** BEGIN Stored records **
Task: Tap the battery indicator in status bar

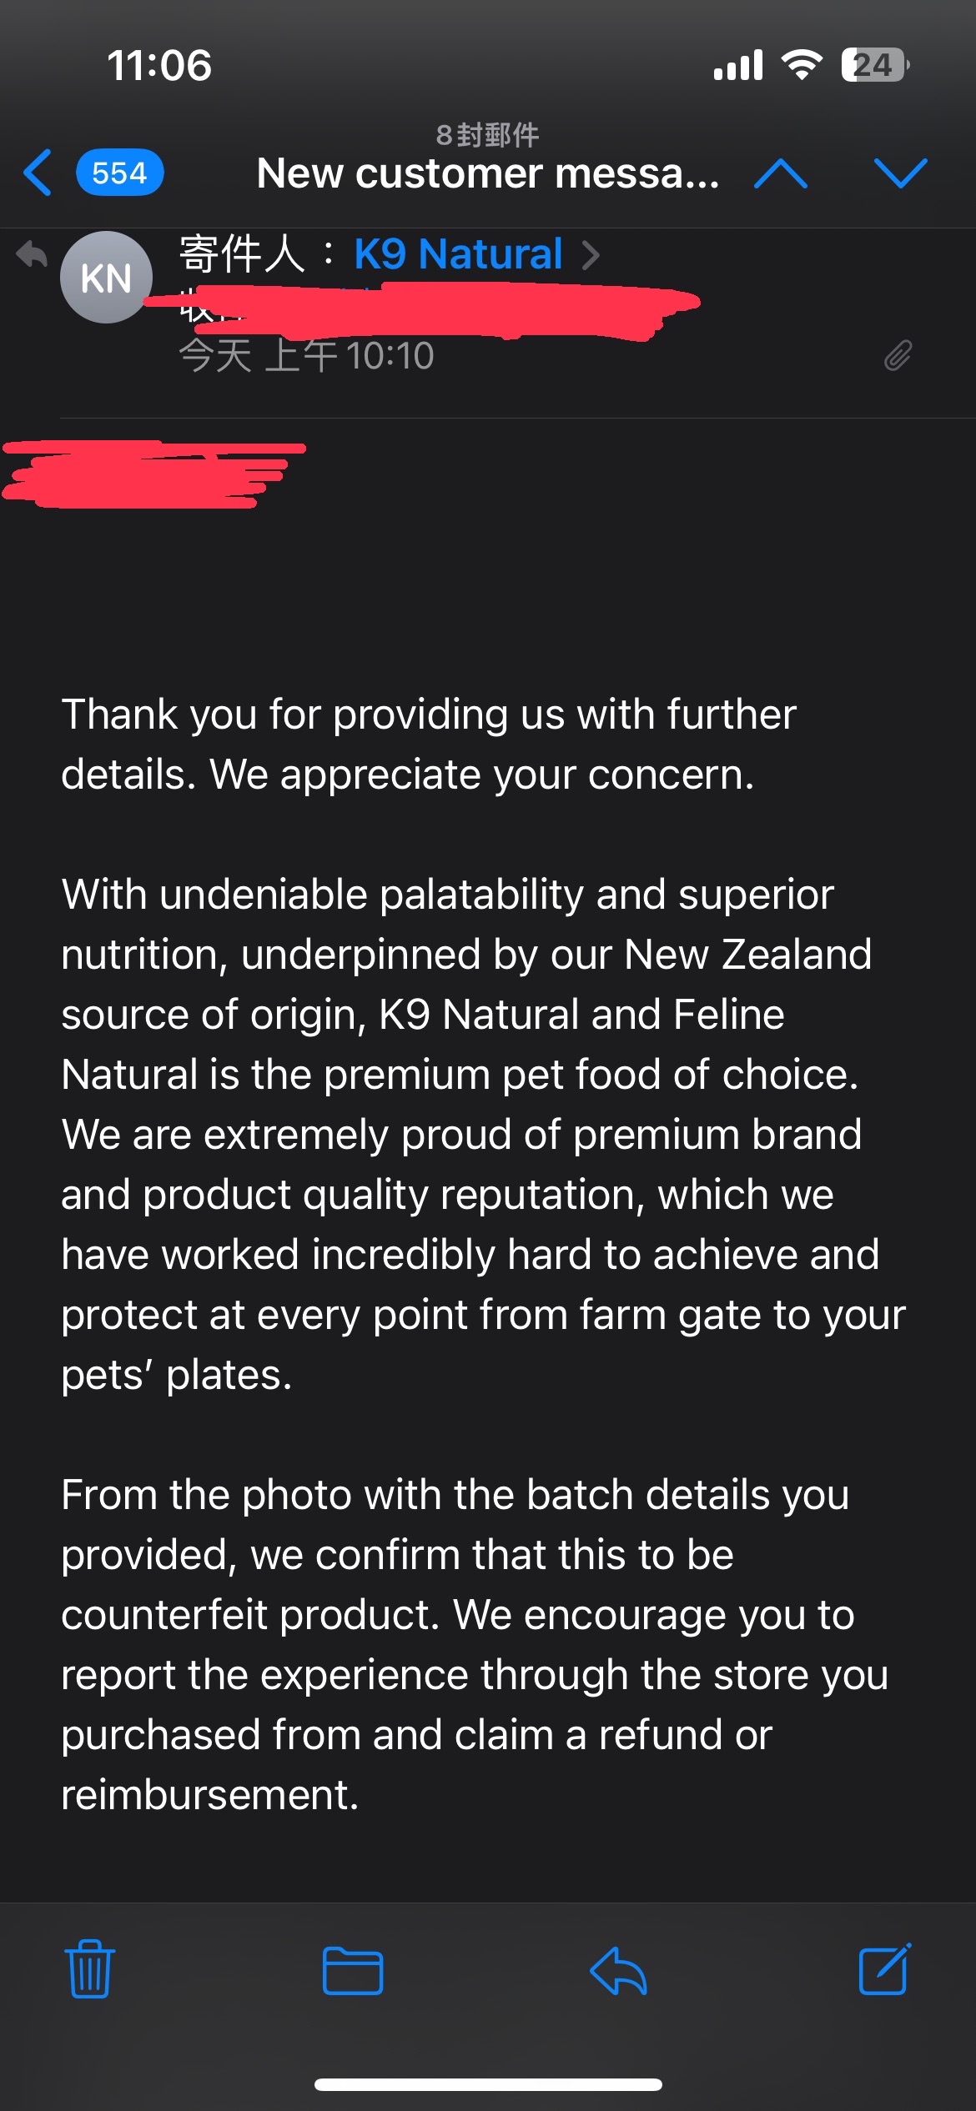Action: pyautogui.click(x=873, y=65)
** END Stored records **
** BEGIN Stored records **
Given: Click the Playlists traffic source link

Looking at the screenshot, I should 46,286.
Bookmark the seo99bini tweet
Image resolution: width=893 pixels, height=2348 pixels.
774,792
** END Stored records **
** BEGIN Stored records **
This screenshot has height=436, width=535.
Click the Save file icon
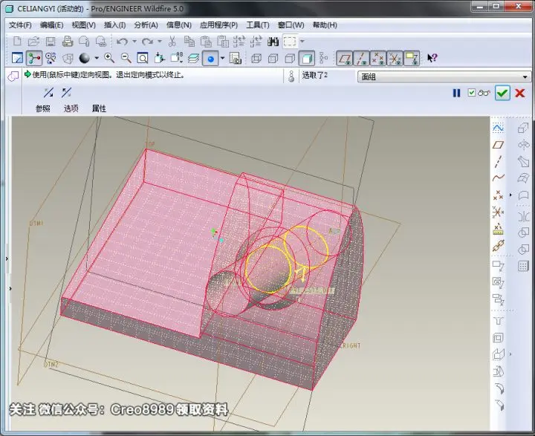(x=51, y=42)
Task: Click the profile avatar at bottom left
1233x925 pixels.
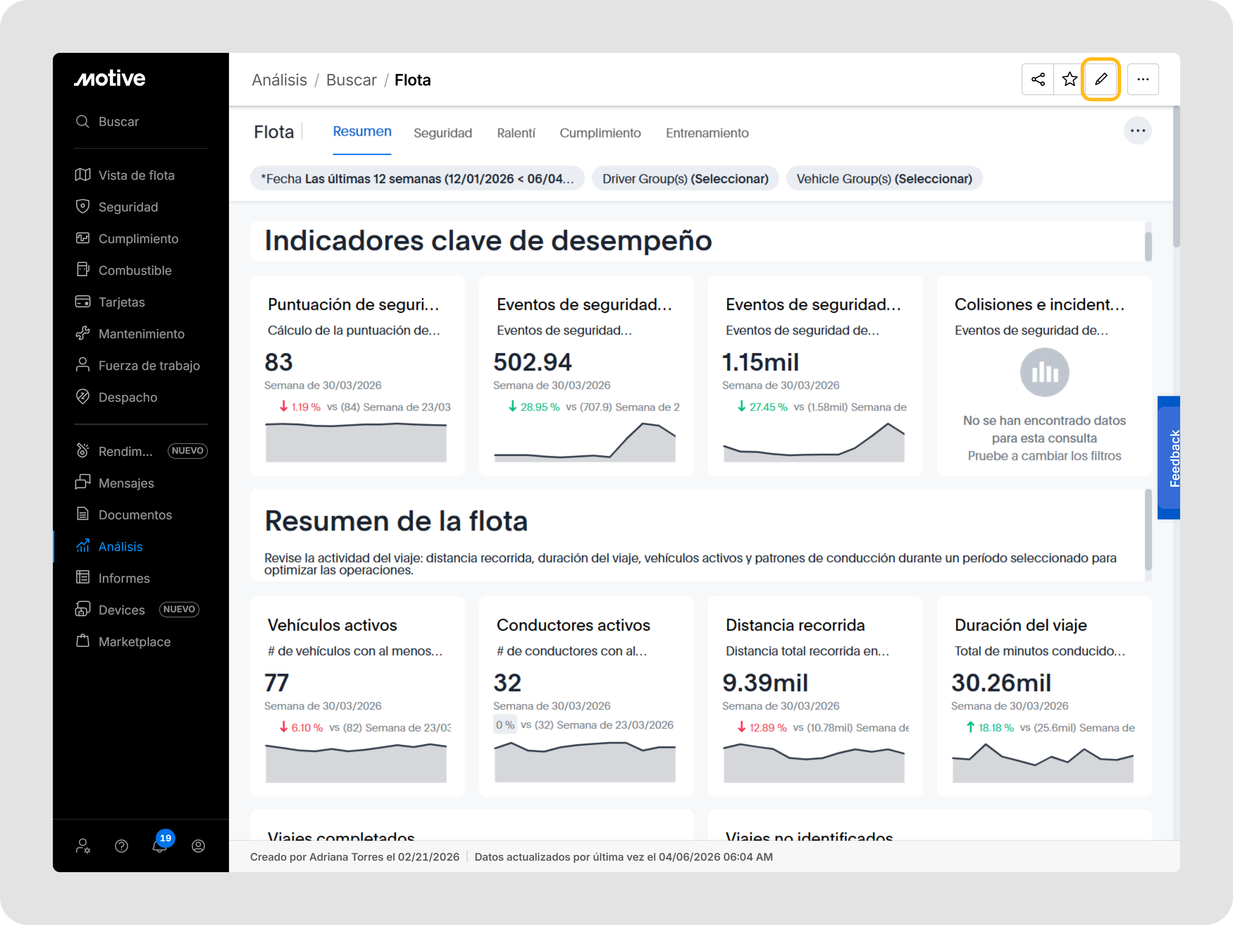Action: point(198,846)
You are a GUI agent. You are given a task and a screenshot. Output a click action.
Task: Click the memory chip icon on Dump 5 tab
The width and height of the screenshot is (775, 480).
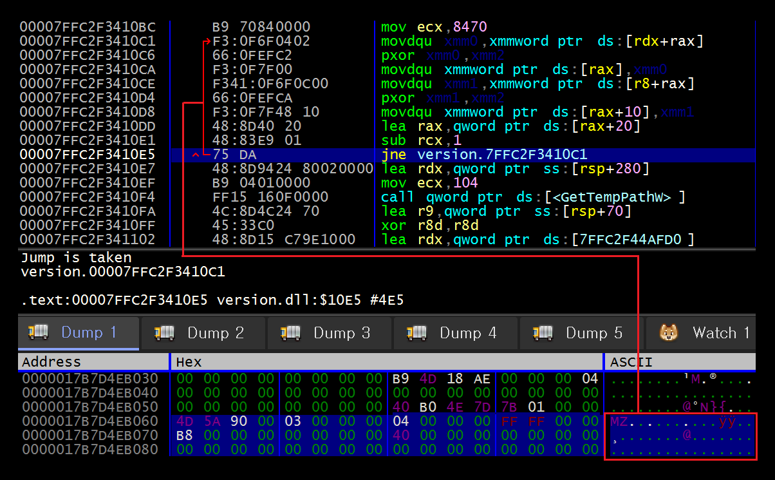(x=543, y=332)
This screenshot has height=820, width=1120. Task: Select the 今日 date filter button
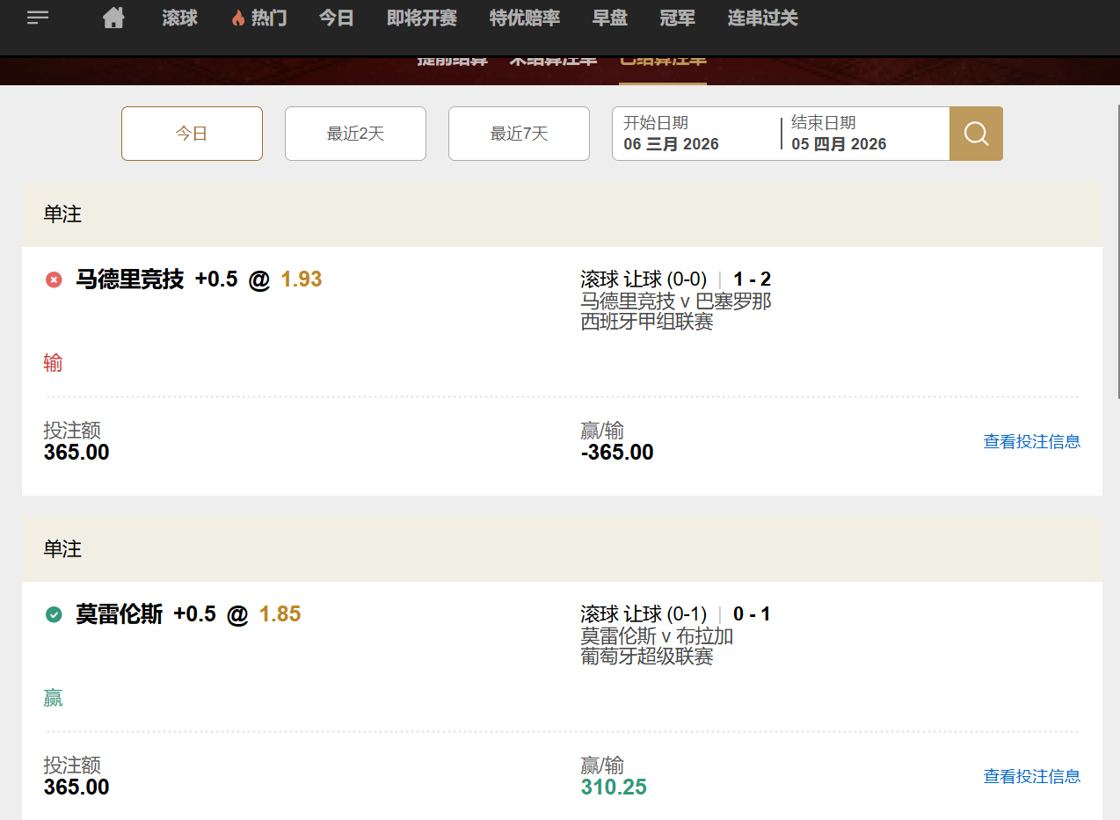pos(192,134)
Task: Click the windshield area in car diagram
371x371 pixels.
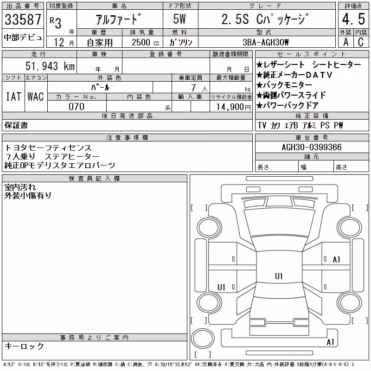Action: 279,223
** END Stored records **
# To be done
Starting at the line that contains "Task: Click the profile avatar at bottom left" and stopping after the line that contains "Action: 279,223", write out every line again, the wording of the items included. Move each coordinate in the answers by adding -14 to it, and leave the pictures out.

# Response
Task: Click the profile avatar at bottom left
1233x925 pixels.
Action: point(184,832)
You are a GUI agent. You are given a task and a screenshot. Output a click action.
Task: Click the memory chip icon on Dump 5 tab
The width and height of the screenshot is (775, 480).
(x=529, y=318)
This screenshot has height=820, width=1120. Task: Select the 今日 date filter button
pos(178,120)
Task: Click the windshield area in car diagram
371x371 pixels.
Action: 265,209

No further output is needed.